PASSAGE
How to Make “Alien” More Terrifying

Link to today’s strip.

Seriously, can you imagine John Hurt going through all that agony, and out pops a little Les Moore?  Which screams “Endings have to be earned!” before scooting off to hide in the ductwork?   And it then confronts Harry Dean Stanton and says “I am the lord of language, and you are my acolytes!”   The crew of the Nostromo would be screaming, “Please!  Tear our brains out instead!”

I guess some children were left behind!

I mean, I get shivers just thinking about it!  I’m going to leave the lights on tonight, but I don’t think I’ll ever go to sleep again!

Other than that, my God is Les being a little sh!t.  Yes, I know he’s a douchebag deluxe (indeed, a douchebag supreme), but Mason is supposedly a friend.   If someone were to treat me the way Les is treating Mason, I’d make my excuses and avoid that person.  And of course, avoiding Les Moore is always a great strategy to employ.

On a serious note, Mr. Batiuk–when you’re offering a decidedly inferior product to your audience, it’s very unwise to remind them that there are superior entertainments out there that are much more worthy of their time.

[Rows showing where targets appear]
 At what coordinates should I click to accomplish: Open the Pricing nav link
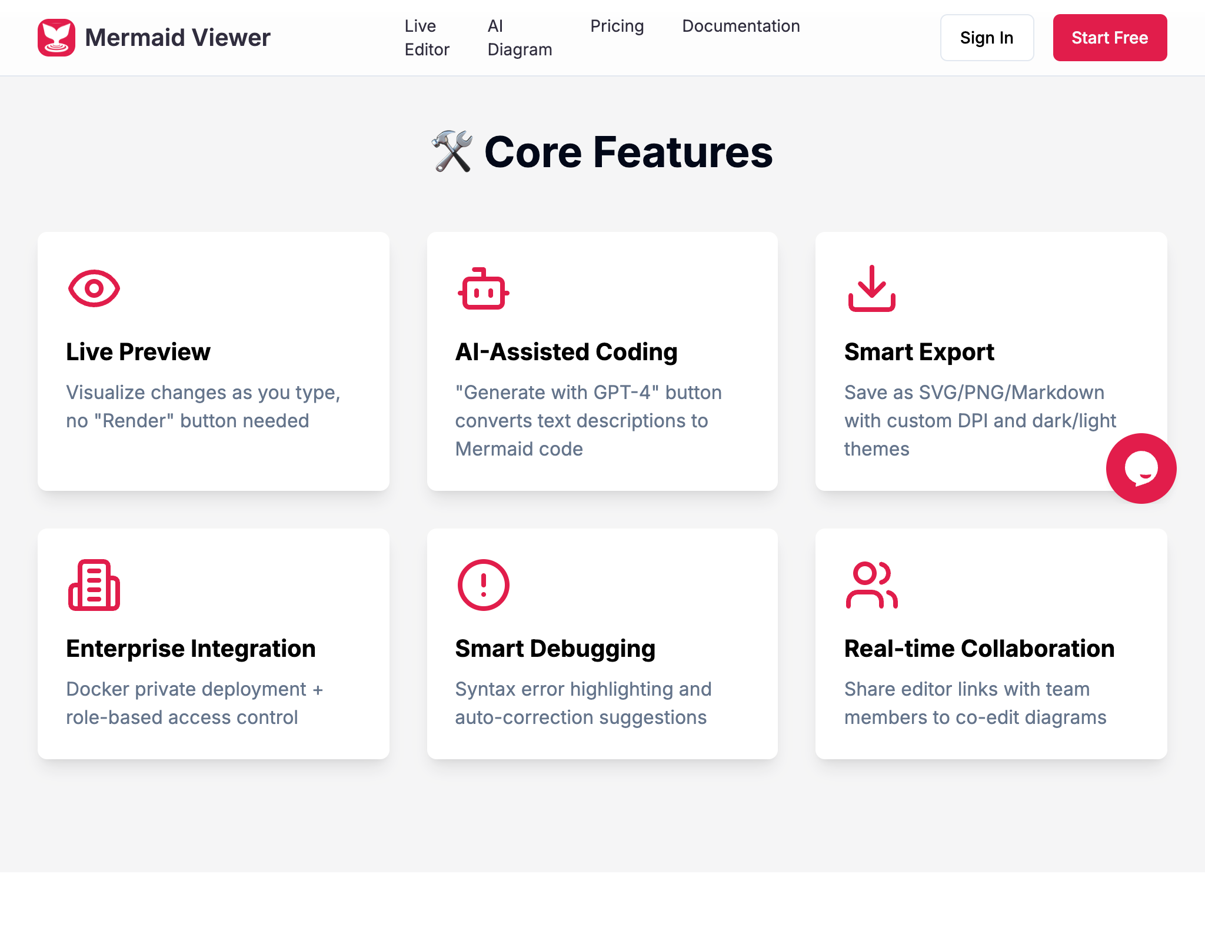point(617,26)
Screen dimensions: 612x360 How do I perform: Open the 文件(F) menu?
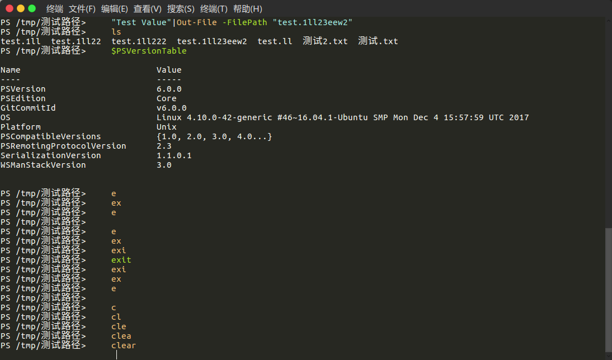click(x=82, y=9)
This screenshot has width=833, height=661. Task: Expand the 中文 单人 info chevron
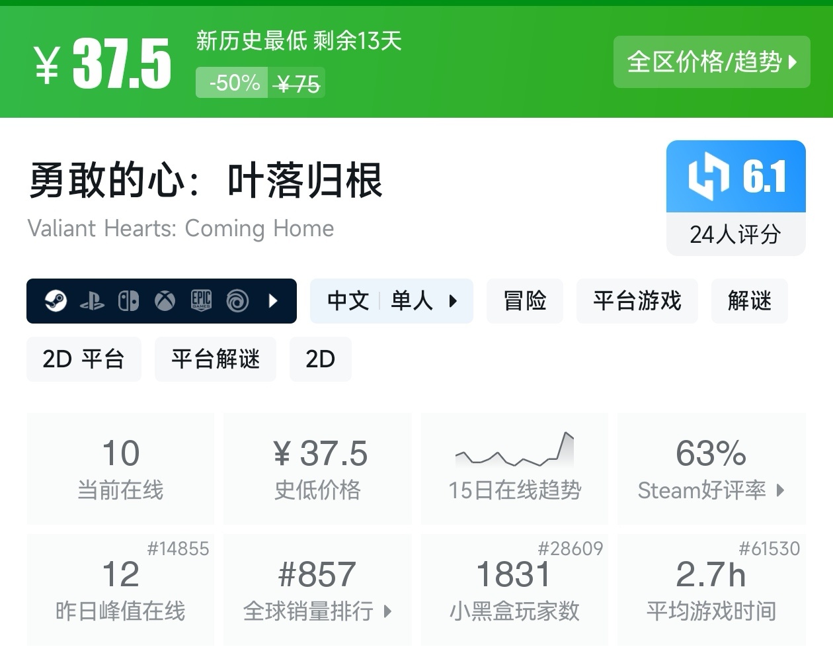pos(454,301)
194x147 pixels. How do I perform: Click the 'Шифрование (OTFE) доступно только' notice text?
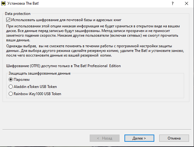(63, 66)
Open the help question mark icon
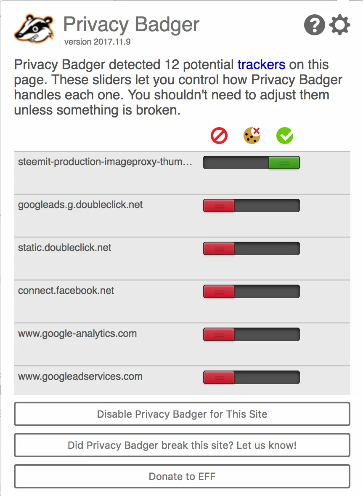Image resolution: width=363 pixels, height=496 pixels. point(314,25)
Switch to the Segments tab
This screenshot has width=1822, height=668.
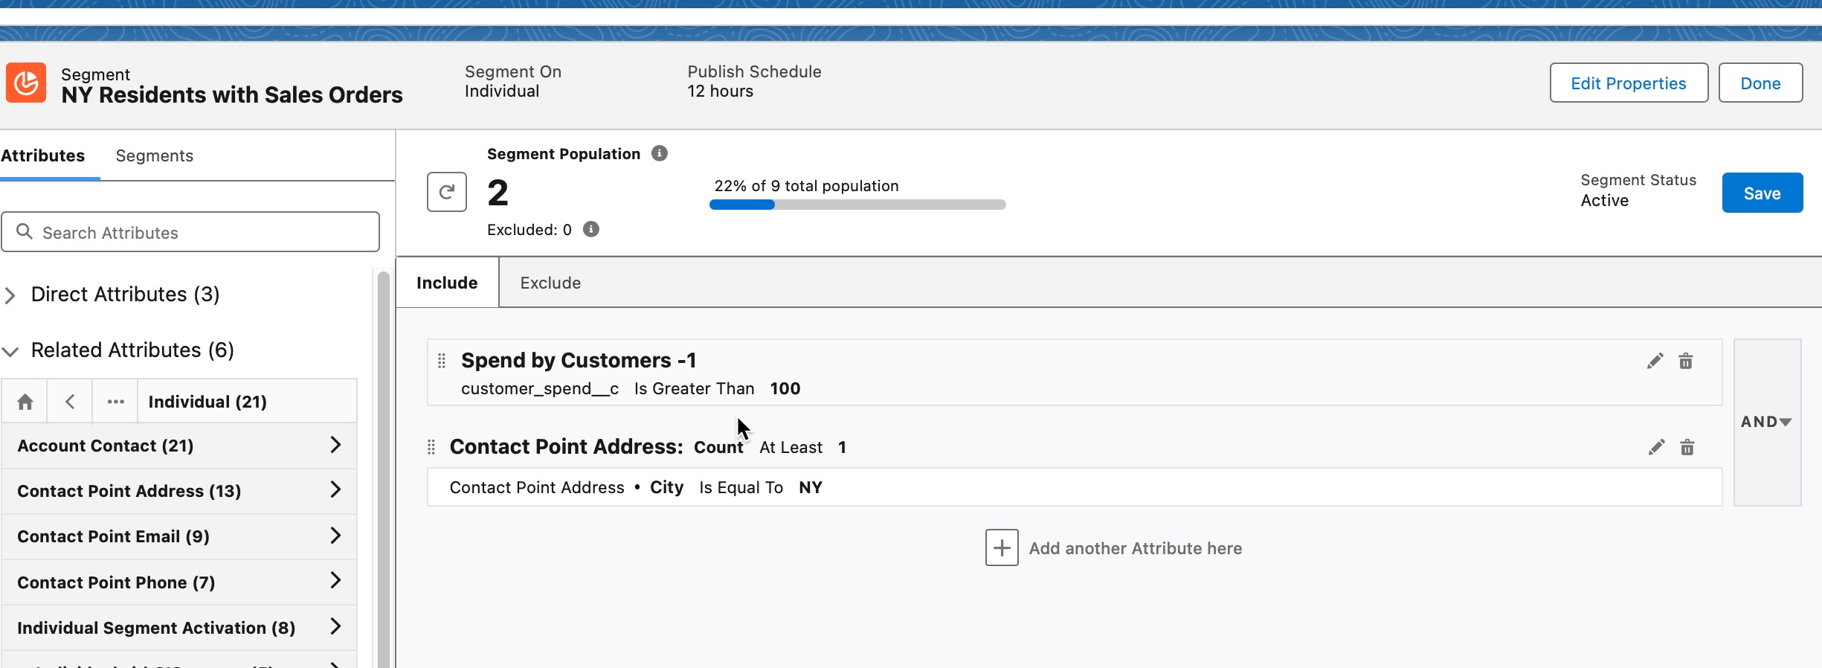click(155, 155)
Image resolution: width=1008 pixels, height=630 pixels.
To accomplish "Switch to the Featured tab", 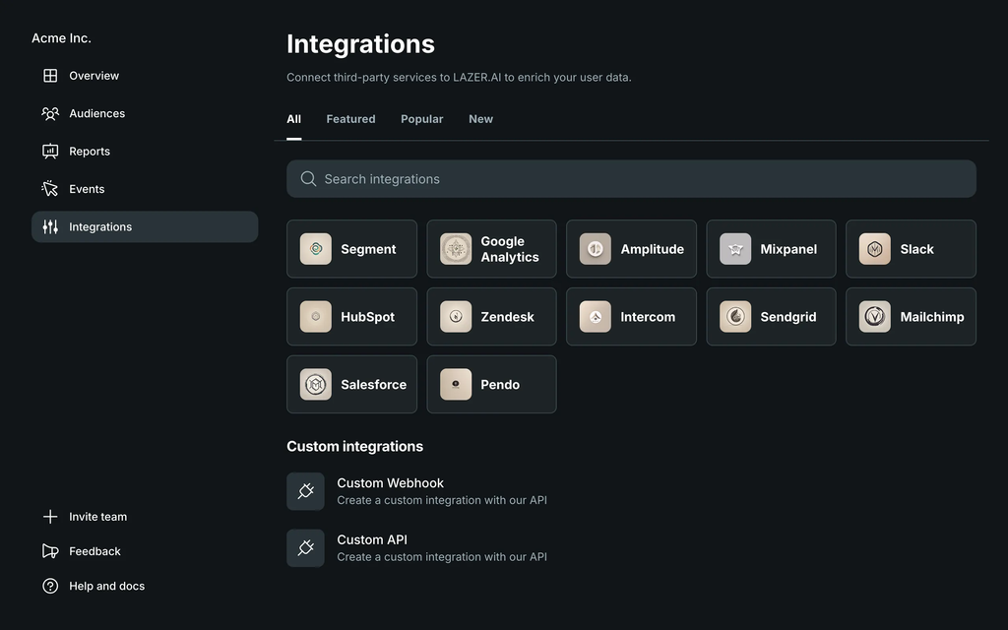I will [350, 119].
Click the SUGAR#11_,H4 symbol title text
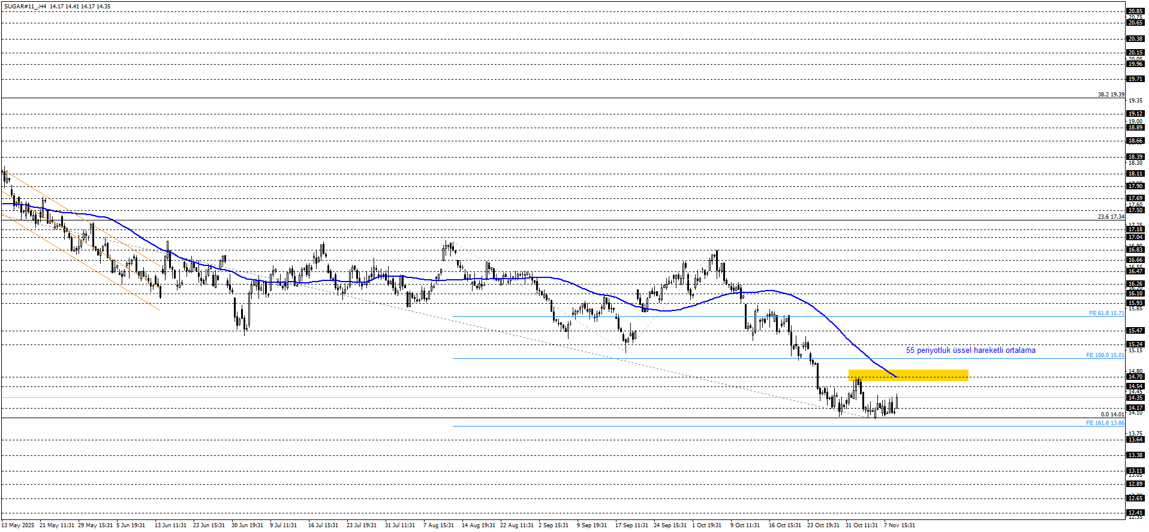1149x532 pixels. (25, 7)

WHAT YOU NEED TO DO
• 1. In the post about making "Alien" more terrifying, what is the crew's ship called?
• 2. Write out the "Alien" post from "Other than that, my" up to and including "strategy to employ.", substituting "plan" for "strategy".

ANSWERS GIVEN
• 1. The Nostromo.

• 2.
Other than that, my God is Les being a little sh!t.  Yes, I know he’s a douchebag deluxe (indeed, a douchebag supreme), but Mason is supposedly a friend.   If someone were to treat me the way Les is treating Mason, I’d make my excuses and avoid that person.  And of course, avoiding Les Moore is always a great plan to employ.